When the dinosaurs became extinct, plenty of small bird-like dinosaurs disappeared along with giants like Tyrannosaurus and Triceratops. Why only some of them survived to become modern-day birds remains a mystery. Now, researchers reporting April 21 in Current Biology suggest that abrupt ecological changes following a meteor impact may have been more detrimental to carnivorous bird-like dinosaurs, and early modern birds with toothless beaks were able to survive on seeds when other food sources declined.
"The small bird-like dinosaurs in the Cretaceous, the maniraptoran dinosaurs, are not a well-understood group," says first author Derek Larson, a paleontologist at the Philip J. Currie Dinosaur Museum in Alberta and PhD candidate at the University of Toronto. "They're some of the closest relatives to modern birds, and at the end of the Cretaceous, many went extinct, including the toothed birds—but modern crown-group birds managed to survive the extinction. The question is, why did that difference occur when these groups were so similar?"
The team of researchers, which also included David Evans of the Royal Ontario Museum and the University of Toronto and Caleb Brown of the Royal Tyrrell Museum of Paleontology, began by investigating whether the extinction at the end of the Cretaceous was an abrupt event or a progressive decline simply capped off by the meteor impact.

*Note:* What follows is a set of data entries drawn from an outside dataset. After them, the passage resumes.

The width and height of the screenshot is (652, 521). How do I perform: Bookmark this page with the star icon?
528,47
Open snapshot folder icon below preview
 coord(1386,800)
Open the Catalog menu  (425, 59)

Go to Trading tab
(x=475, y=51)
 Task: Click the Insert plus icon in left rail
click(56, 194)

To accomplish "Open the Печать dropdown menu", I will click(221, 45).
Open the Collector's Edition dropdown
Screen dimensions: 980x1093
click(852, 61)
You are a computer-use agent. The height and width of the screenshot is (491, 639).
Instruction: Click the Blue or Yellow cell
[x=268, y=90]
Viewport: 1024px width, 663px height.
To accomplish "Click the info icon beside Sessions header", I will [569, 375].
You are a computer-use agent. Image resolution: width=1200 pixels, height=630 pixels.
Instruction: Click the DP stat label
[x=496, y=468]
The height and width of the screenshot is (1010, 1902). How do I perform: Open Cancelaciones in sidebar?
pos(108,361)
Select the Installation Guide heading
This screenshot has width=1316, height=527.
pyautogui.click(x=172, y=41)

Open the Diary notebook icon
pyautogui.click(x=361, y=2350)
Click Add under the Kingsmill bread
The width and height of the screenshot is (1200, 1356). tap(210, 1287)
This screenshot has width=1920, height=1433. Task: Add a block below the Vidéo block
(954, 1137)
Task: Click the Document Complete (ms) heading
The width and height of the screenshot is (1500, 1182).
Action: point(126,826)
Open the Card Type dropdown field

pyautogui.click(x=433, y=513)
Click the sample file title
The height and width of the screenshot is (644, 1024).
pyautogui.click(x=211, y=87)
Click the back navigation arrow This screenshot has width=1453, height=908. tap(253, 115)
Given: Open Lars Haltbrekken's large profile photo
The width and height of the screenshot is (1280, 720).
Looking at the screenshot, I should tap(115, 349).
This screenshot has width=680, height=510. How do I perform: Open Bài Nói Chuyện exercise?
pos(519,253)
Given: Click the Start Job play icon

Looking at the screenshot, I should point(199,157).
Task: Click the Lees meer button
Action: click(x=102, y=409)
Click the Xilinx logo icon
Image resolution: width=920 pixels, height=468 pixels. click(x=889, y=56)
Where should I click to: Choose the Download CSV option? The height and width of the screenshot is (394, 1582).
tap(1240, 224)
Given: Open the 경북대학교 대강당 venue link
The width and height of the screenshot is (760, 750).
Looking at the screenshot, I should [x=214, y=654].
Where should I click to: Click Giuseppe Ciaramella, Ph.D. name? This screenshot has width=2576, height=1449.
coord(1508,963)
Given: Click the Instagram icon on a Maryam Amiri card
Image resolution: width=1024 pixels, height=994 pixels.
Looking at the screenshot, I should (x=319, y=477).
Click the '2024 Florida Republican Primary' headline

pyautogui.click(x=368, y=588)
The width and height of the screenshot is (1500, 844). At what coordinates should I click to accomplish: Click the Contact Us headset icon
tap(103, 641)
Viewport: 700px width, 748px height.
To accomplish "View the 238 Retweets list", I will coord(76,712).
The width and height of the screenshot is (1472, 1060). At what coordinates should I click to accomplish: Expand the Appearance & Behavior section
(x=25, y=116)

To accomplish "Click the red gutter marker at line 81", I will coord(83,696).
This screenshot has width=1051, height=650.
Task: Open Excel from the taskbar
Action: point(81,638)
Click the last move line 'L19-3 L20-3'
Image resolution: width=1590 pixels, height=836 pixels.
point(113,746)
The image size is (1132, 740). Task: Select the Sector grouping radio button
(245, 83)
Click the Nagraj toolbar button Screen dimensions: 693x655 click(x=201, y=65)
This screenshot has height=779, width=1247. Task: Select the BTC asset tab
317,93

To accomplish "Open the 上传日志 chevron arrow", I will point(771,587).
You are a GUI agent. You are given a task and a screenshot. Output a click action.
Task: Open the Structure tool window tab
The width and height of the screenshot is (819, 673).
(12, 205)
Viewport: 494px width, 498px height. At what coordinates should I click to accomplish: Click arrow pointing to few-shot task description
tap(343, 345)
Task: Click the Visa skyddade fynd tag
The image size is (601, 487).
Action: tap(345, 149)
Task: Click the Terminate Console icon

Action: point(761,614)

The fossil record holds evidence to support both scenarios, depending on which dinosaurs are being examined.
Delving into the bird-like dinosaurs, Larson collected data describing 3,104 fossilized teeth from four different maniraptoran families. Some were already published, but much of the information came from Larson's own work at the microscope, cataloging the shape and size of each tooth.